Entretanto, a crise fiscal do Estado brasileiro, somada à necessidade de expansão da matriz energética de base limpa, reaqueceu o debate sobre a participação privada no setor nuclear. Projetos de lei, estudos técnicos e propostas de parcerias público-privadas (PPPs) vêm sendo discutidos nos últimos anos, visando atrair capital privado para a construção de novas usinas, como a planejada Angra 3, cuja conclusão foi interrompida por problemas de financiamento e escândalos de corrupção.
Lições do Passado: o fracasso da propriedade pública mal gerida
A obra "Where and Why Public Ownership Has Failed", de Yves Guyot (1914), é um clássico da literatura liberal que analisa criticamente os insucessos da gestão estatal em diversos setores da economia. Guyot demonstra, com exemplos históricos, como a má gestão, a burocracia e a politização excessiva podem tornar a propriedade pública ineficiente, corrupta e lesiva ao interesse nacional. Embora escrito há mais de um século, o livro continua atual, especialmente quando se observa o caso brasileiro, onde escândalos de corrupção envolvendo empresas estatais — como a Petrobras e a Eletronuclear — são recorrentes.
O Risco Geopolítico: quando a captura estatal é pior que a privatização
Entretanto, há um paradoxo importante: embora a propriedade pública seja teoricamente um instrumento de defesa da soberania, ela também pode ser capturada por elites políticas corruptas. Em um cenário de "traficância de influência", como o que se insinua no atual governo, há o risco concreto de que ativos estratégicos nacionais sejam instrumentalizados para beneficiar regimes hostis aos interesses do Brasil e do Ocidente. Um exemplo hipotético, mas plausível, seria o uso da Indústrias Nucleares do Brasil (INB) — a única produtora de urânio do continente — como fornecedora indireta de regimes como o do Irã, os conhecidos "aiatolás", violando sanções internacionais e colocando o Brasil em rota de colisão com parceiros estratégicos.

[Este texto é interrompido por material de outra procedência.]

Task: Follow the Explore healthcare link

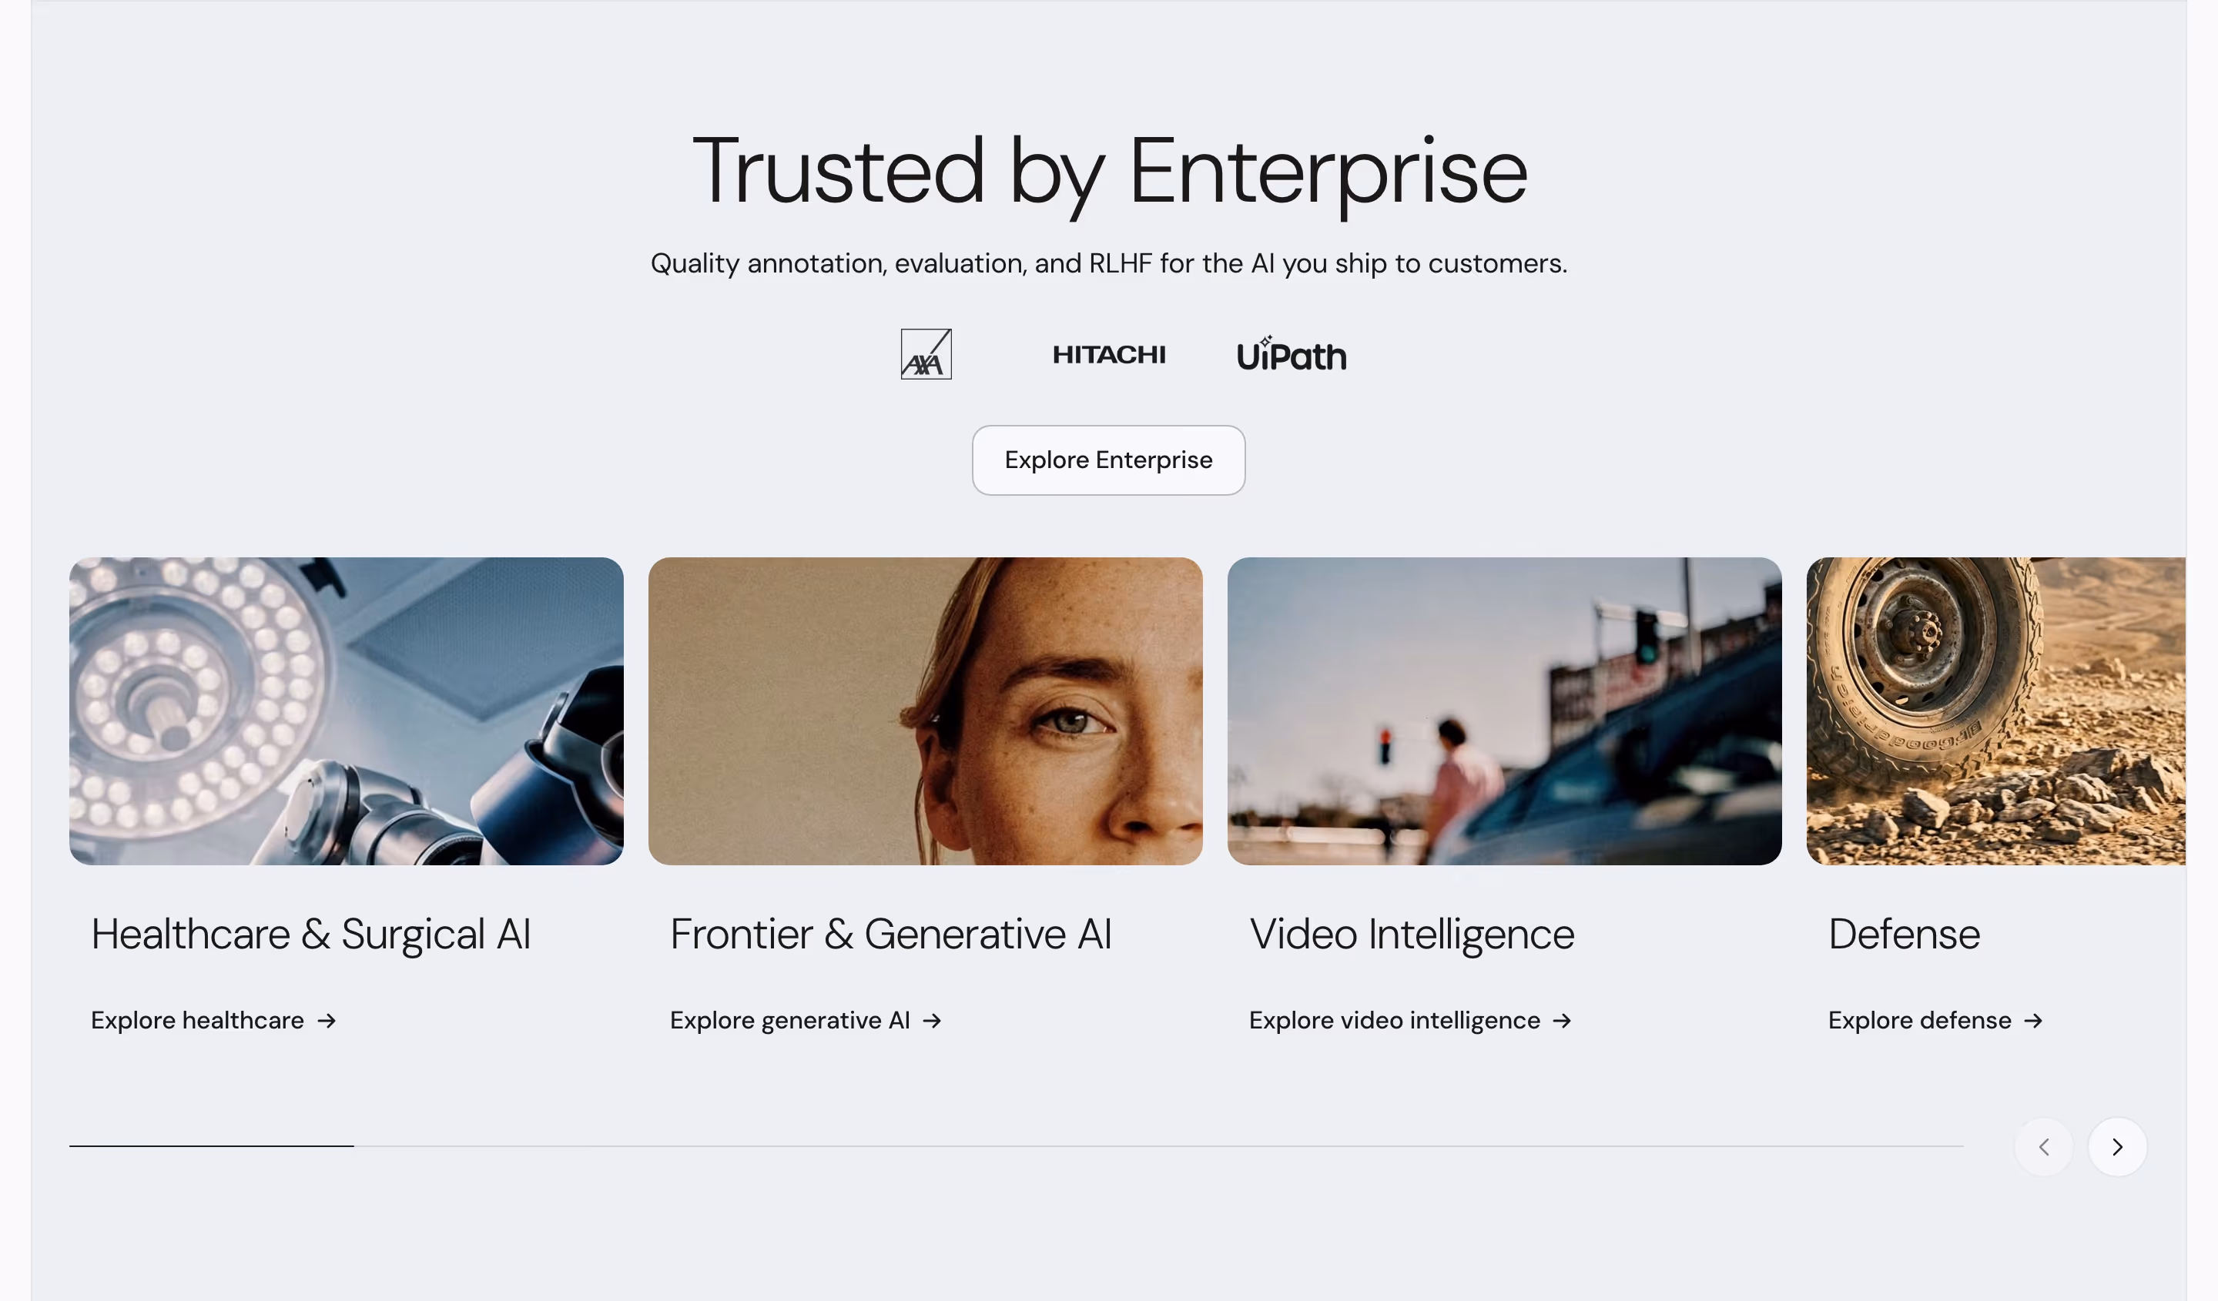Action: 214,1020
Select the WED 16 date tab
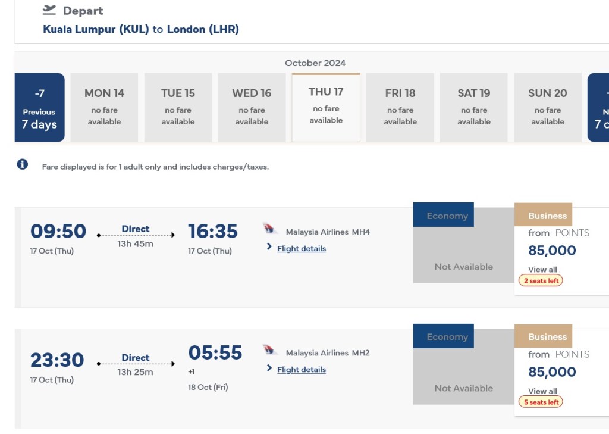Screen dimensions: 609x434 (x=252, y=108)
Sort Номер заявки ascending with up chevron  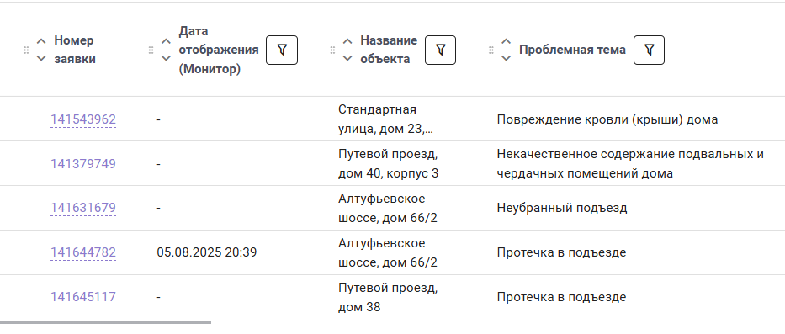pyautogui.click(x=41, y=41)
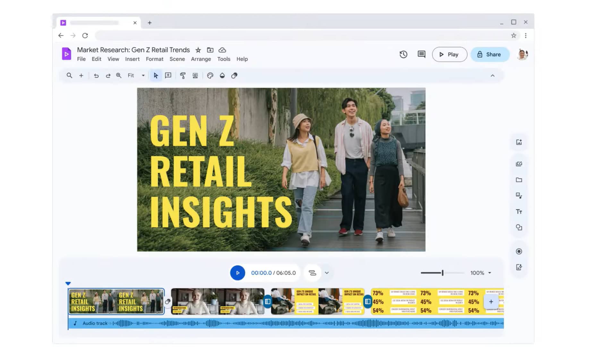Open the paint format tool

coord(183,76)
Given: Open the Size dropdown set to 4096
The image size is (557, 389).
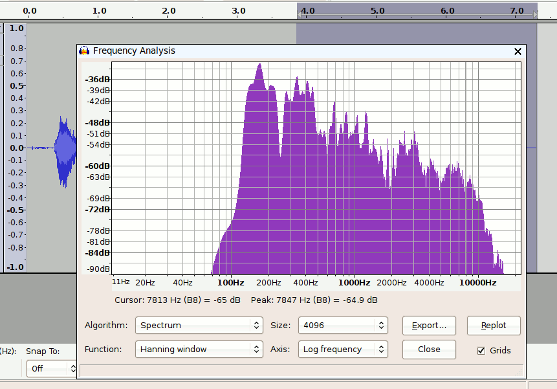Looking at the screenshot, I should (343, 325).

Neste sentido, a privatização com cláusulas rigorosas de segurança nacional, controle sobre o ciclo do combustível, e presença de agências reguladoras fortes pode, paradoxalmente, ser um instrumento de proteção mais eficaz contra a captura por grupos ideologicamente alinhados a regimes antidemocráticos.
Conclusão
O debate entre privatização e estatização no setor nuclear não pode ser simplificado em dicotomias ideológicas rasas. O verdadeiro problema não é a natureza pública ou privada da propriedade, mas sim o risco de captura por interesses escusos — sejam eles privados ou governamentais.
A lição que se extrai de autores como Yves Guyot é clara: tanto a má administração pública quanto a privatização descontrolada podem ser desastrosas. O que o Brasil precisa é de um modelo de governança que assegure eficiência operacional, segurança nacional e imunidade à corrupção — com ou sem participação privada.
Referências
GUYOT, Yves. Where and Why Public Ownership Has Failed. New York: The Macmillan Company, 1914.
CONSTITUIÇÃO FEDERAL DE 1988. República Federativa do Brasil. Brasília: Senado Federal, 1988.
NUCLEAR REGULATORY COMMISSION (NRC). United States Government. Disponível em: https://www.nrc.gov. Acesso em: 22 jun. 2025.
INTERNATIONAL ATOMIC ENERGY AGENCY (IAEA). Country Nuclear Power Profiles. Viena: IAEA, 2024.
SENADO FEDERAL. Projeto de Lei nº 576/2021. Dispõe sobre a participação da iniciativa privada na exploração da energia nuclear. Brasília: Senado Federal.